Before KENNEDY, P.J., and SHANGLER and SOMERVILLE, JJ.

SHANGLER, Judge.

The plaintiff John Spychalski brought a petition in two counts against the defendant MFA Life Insurance Company on the theory that two policies of insurance issued by MFA, by the intention of contract, constituted wife Diane Spychalski the insured and himself the beneficiary. The face of each policy designated the plaintiff John Spychalski as Insured. The plaintiff contends that the policy designation notwithstanding, the application and other evidences of the contract transaction disclose the true intention that the policies should issue with the husband and wife each as an insured and each as the beneficiary of the other. The plaintiff presented evidence and at the conclusion of that proof the court sustained a "motion for directed verdict" (more correctly, a motion for judgment, in a trial to the bench) on the ground that:

(t)he court can find no agreement by the defendant to insure the life of plaintiff's spouse ... While ambiguities are to be construed against the company, to provide coverage in this case would accomplish a rewriting of the policy.

The plaintiff John Spychalski appeals.

The two policies in contention issued separately under separate designations.

Policy L-71342 issued on January 17, 1973, in the face amount of $10,000 for an annual premium of $238. The "Policy Applied For" entry on the application (item 17) shows: "Golden Family Face Amount $10,000." The cover sheet on the policy describes the coverage: "MFA Golden Family Policy." The "Beneficiary" entry on the application (item 24) designates wife Diane the primary beneficiary and children Scott and Cynthia the contingent beneficiaries. A formal term of that policy renders the Insured beneficiary of 40% of the face amount upon proof of the death of the spouse of the Insured. Another formal term Accidental Death Benefit Provision benefits the beneficiary for the accidental death of the Insured in an amount equal to the face of the policy.

Policy L-91470 issued on June 13, 1974, in the face amount of $65,000 for an annual premium of.$1,269. The "Policy Applied For" entry on the application (item 17) shows: "Whole Life Face Amount $65,000." The cover on the policy describes the coverage: "Whole Life Policy." The "Beneficiary" entry on the application (item 24) designates wife Diane the primary beneficiary and children Scott and Cynthia the contingent beneficiaries. A formal term of that policy renders the beneficiary entitled to the face amount of the policy upon death of the Insured. Another formal term Accidental Death Benefit pays the beneficiary for the accidental death of the Insured before age 70 in an amount equal to the face of the policy for the recited additional annual premium of $54.60.

The wife Diane committed suicide on September 6, 1977, under conditions according to petition allegation which constituted an accidental death within the sense of the two policies and of the law of Missouri.
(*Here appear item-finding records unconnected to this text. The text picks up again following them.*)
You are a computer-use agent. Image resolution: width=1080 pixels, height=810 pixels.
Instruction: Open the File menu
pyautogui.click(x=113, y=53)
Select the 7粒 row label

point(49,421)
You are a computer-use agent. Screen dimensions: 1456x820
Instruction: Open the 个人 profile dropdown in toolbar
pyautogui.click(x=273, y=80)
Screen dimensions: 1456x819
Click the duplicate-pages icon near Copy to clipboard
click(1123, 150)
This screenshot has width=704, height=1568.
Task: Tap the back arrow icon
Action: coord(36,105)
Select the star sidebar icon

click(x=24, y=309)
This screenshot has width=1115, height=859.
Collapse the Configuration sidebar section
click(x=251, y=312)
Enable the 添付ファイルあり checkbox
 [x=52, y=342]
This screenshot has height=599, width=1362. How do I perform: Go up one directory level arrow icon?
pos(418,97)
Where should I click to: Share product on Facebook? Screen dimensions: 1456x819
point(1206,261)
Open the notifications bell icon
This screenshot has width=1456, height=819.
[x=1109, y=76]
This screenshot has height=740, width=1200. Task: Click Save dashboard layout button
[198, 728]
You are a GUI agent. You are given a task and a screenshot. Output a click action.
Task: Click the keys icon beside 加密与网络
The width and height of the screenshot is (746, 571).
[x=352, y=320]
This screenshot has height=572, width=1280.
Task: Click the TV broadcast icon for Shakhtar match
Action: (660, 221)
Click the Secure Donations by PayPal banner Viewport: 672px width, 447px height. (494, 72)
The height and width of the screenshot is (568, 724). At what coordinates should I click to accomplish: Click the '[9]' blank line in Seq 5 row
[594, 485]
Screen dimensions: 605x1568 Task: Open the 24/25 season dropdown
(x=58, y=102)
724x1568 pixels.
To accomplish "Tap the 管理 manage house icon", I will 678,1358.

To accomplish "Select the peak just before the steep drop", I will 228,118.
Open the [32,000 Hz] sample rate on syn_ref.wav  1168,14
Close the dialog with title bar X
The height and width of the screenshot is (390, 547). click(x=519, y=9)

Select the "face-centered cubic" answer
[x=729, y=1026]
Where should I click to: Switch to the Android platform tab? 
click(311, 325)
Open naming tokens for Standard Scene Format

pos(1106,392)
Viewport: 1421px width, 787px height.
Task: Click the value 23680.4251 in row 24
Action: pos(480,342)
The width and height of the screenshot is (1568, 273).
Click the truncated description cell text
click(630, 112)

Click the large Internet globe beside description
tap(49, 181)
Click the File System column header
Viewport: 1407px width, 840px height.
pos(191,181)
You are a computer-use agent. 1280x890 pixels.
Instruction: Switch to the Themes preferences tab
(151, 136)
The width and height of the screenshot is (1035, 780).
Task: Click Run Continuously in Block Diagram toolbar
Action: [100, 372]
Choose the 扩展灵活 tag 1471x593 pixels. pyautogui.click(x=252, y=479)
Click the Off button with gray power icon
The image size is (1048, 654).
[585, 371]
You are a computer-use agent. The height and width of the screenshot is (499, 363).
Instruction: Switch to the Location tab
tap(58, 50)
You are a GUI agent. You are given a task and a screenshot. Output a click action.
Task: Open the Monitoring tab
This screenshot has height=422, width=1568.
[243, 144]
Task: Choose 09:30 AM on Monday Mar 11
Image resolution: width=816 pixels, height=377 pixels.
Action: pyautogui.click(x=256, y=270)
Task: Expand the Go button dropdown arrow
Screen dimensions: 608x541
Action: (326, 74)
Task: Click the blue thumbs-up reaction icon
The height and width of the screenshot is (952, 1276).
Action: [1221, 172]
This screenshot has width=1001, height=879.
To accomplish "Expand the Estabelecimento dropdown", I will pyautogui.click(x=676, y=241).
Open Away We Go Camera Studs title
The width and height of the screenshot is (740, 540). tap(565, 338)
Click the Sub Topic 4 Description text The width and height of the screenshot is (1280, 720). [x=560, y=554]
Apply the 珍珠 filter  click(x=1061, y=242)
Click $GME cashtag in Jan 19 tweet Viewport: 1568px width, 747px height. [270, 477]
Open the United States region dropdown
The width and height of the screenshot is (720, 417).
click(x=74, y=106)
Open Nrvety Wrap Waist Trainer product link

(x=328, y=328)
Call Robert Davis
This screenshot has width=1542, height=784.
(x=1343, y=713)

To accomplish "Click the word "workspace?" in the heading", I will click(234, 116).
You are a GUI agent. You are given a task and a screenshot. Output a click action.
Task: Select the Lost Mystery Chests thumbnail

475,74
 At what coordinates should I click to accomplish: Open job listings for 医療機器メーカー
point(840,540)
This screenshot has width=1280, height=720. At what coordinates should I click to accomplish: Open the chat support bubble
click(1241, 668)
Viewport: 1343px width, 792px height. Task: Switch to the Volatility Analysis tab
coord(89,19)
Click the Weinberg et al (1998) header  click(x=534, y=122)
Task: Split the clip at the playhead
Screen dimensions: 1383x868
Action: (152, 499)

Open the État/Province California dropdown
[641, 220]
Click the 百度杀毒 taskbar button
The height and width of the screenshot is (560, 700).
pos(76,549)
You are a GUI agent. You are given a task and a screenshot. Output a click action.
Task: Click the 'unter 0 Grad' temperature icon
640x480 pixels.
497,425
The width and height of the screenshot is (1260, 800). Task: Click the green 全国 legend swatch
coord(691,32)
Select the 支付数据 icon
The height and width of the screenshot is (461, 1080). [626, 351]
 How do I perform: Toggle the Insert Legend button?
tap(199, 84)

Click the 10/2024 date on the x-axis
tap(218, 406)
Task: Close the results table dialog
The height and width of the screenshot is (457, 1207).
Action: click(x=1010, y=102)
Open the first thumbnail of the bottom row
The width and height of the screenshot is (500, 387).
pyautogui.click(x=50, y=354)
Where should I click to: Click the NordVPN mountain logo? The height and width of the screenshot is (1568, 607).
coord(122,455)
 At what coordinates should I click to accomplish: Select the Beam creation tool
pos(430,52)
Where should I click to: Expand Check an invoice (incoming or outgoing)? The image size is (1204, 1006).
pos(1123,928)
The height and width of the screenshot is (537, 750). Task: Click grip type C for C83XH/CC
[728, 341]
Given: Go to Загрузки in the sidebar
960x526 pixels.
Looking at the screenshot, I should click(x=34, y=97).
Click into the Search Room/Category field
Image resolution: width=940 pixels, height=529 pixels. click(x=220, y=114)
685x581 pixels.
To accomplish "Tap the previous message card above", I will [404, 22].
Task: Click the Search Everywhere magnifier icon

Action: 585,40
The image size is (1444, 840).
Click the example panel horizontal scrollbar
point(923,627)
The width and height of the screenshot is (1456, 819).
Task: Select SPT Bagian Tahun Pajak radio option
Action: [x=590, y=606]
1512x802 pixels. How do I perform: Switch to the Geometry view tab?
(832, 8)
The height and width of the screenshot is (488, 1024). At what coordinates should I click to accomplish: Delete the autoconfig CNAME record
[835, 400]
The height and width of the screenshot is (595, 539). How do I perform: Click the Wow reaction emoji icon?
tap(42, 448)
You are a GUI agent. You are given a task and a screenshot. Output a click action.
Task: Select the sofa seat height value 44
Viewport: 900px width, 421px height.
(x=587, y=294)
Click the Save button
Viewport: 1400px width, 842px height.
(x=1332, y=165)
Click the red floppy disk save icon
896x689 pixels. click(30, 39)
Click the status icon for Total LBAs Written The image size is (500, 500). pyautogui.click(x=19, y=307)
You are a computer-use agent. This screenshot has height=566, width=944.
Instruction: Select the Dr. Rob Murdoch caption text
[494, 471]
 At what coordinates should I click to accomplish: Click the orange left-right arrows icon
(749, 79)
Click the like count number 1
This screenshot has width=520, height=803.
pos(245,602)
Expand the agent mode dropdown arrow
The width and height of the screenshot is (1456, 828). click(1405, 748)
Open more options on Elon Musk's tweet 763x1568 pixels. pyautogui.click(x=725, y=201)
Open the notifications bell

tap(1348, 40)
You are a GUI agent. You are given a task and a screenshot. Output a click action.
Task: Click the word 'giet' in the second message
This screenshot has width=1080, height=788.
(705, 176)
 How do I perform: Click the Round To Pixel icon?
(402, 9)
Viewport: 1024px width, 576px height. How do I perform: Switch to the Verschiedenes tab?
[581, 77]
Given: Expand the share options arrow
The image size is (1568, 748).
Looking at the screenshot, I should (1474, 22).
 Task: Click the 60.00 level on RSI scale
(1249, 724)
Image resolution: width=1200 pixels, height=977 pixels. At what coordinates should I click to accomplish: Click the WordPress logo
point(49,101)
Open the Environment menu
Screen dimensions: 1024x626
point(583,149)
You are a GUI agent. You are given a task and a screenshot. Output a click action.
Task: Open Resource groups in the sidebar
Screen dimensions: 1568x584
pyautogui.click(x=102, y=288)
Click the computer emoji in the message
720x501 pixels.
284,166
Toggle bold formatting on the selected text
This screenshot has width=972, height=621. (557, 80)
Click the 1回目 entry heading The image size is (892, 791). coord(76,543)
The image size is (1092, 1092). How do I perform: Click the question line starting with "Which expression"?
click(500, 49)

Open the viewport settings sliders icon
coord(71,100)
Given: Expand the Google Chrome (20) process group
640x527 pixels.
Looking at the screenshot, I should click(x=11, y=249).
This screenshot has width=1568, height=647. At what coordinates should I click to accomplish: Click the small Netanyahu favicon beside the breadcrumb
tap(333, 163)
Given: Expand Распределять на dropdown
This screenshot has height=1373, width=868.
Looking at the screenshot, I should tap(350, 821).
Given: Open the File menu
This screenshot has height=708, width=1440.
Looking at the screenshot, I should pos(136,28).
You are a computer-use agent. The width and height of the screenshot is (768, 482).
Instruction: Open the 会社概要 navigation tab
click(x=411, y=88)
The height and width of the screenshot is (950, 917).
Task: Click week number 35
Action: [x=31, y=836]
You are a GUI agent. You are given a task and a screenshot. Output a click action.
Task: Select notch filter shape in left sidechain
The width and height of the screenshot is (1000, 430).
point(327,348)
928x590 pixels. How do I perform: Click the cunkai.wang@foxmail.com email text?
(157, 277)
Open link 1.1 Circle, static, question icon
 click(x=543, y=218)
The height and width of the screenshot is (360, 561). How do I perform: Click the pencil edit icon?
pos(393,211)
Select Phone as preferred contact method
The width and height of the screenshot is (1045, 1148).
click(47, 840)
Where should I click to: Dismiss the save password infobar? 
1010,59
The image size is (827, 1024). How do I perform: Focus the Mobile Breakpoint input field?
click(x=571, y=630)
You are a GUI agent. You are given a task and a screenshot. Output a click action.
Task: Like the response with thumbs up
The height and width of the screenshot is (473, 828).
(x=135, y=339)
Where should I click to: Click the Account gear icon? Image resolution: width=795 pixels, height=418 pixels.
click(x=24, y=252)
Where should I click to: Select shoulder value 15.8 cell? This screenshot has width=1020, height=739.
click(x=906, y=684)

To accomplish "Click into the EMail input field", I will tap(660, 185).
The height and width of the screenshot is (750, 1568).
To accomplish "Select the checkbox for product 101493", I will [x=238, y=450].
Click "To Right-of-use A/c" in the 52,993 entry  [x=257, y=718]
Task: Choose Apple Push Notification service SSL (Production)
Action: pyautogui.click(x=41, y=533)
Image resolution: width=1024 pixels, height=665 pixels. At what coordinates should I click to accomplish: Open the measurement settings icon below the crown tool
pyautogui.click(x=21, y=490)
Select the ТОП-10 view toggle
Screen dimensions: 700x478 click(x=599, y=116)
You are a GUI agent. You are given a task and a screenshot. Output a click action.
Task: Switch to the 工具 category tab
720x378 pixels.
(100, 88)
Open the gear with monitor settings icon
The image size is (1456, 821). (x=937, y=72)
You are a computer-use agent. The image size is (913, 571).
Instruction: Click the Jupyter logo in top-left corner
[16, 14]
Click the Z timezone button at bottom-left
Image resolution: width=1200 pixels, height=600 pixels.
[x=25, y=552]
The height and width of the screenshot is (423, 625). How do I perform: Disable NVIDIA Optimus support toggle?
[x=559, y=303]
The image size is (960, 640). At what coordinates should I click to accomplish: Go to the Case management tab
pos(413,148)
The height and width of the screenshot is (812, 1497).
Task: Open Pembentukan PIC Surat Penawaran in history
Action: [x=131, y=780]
On that date each policy provided for payment to the beneficiary of an indemnity equal to the face amount of the policy upon the accidental death of the Insured. Thus, the accidental death coverage under Policy L-71342 was $20,000 and the accidental death coverage under Policy L-91470 was $130,000. The husband Spychalski gave timely notice and proof of death to the insurer MFA. The insurer paid to the husband the sum of $4,000 under the Policy L-71342 agreement to pay to the "appropriate beneficiary, as defined in the policy":

"(B) 40% of the Face Amount upon receipt of due proof of the death of the Insured's spouse.... 1

The husband contends that each policy covered not only his life but also the life of wife Diane, and so claims as her beneficiary under each policy. Thus, the husband contends for the accidental death indemnity payable under each policy as well as the face amount. 2 The husband seeks additional sums as penalty and attorney fee for vexatious refusal to pay under the statute (§ 375.420). The insurer MFA contends, simply, that husband John alone by clear designation was an Insured under each policy and that the $4,000 benefit paid him under the distinctive Golden Family Policy was all the entitlement due.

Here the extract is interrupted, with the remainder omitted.